The Donor Sibling Registry(DSR) is a website and nonprofit organization in the United States that provides a community to allow donor-conceived people the opportunity to locate medical and health information from their biological donors, allow donors to share family, ancestral, and genetic details with offspring, and allow for half-siblings to connect, among other resources relating to donation. When visiting the DSR, those looking to find a biological donor or half-sibling can search the database by the donor’s birthday, donor type, donor ID number, or facility the donation occurred.
It is important for the intended parents, and separately the egg donor and spouse, if any, to be represented by separate lawyers so they can best understand the rights and obligations of the parties in their egg donation contract, specifically as it relates to the known or anonymous nature of the agreement and the commitment the parties are making as to the future contact between the parties and confidentiality.
With the increase in people using commercial DNA testing kits, such as AncestryDNA, FamilyTree, MyHeritage, or 23andMe, the ability to be linked with genetic relatives potentially impacts the fact that many donations of genetic material, such as egg donation, sperm donation, and embryo donation, may no longer be anonymous as originally intended.
With the advancement of commercial DNA testing kits, parties are able to be linked with genetic siblings/offspring/parents with reports of people discovering that their mother or father are not in fact their biological parents as they may have initially thought. Further, people are finding genetically related half siblings through these tests as a result of multiple donations of genetic material from a donor.
When parties enter into a genetic donation agreement, such as an egg donation contract, the expectation of the type of communication and identification of the parties is set out in the contract. If the arrangement is an anonymous egg donation agreement, the parties will be identified by a donor number without identifying information shared.
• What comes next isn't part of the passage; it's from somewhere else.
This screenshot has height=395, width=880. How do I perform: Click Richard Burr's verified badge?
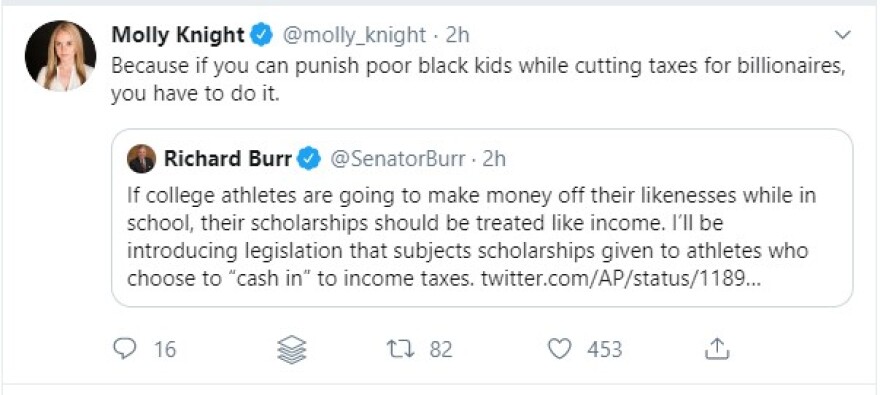[309, 159]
In the confidentiality and future contact sections of the contract, any permitted future contact between the parties also needs to be established. For example, parties may agree to only permit future contact between the parties for medical information only whereby such future contact is only to be facilitated through a third party like the fertility clinic or matching agency. The contract may set out that the parties are not to contact one another directly or attempt to contact one another directly. In contrast, some egg donation contracts allow for future contact between the parties directly and the identity of the parties may be shared, either by full name or partial names.
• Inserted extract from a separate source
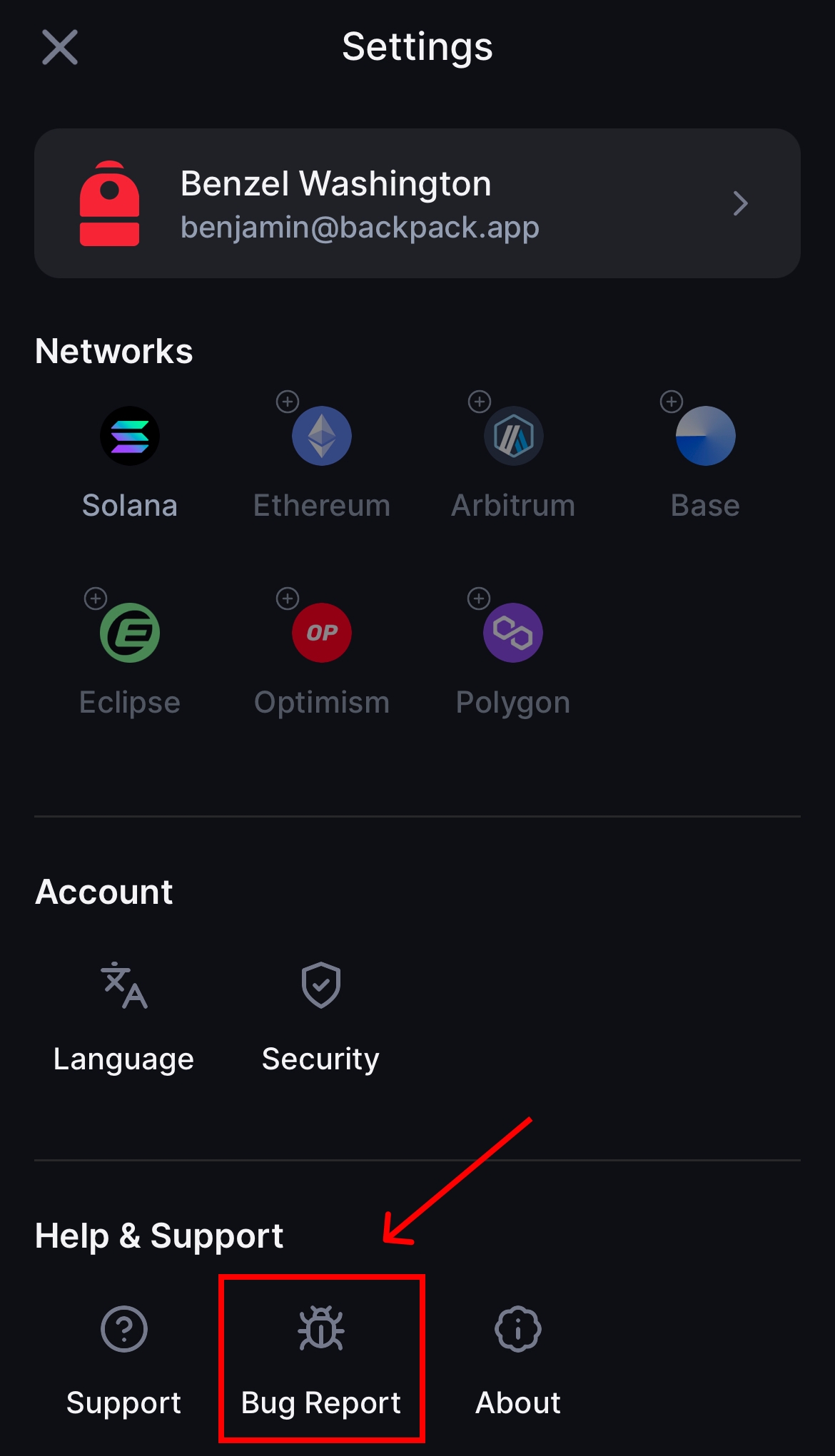Click the backpack avatar icon

[109, 203]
Egg donation contracts sometimes reference language specifically relating to the commercial DNA testing kits so the intent is clear between the parties that the arrangement is to remain anonymous. If the parties in the future elect to perform a commercial DNA test, then a contract may prohibit the testing party from making the results of the testing public and it may prohibit the testing party from requesting that the genetic testing company match the tester with potential genetic relatives to avoid breaking the anonymous nature of the egg donation contract.
A resource some intended parents and donor utilize in order to maintain contact between one another, which can provide for the option of maintaining the anonymous nature of the arrangement is through the voluntary database called the Donor Sibling Registry. The parties use of the DSR may be specifically set out in the egg donation contract where typically the intended parents agree to pay for any registration costs for the donor to join the registry.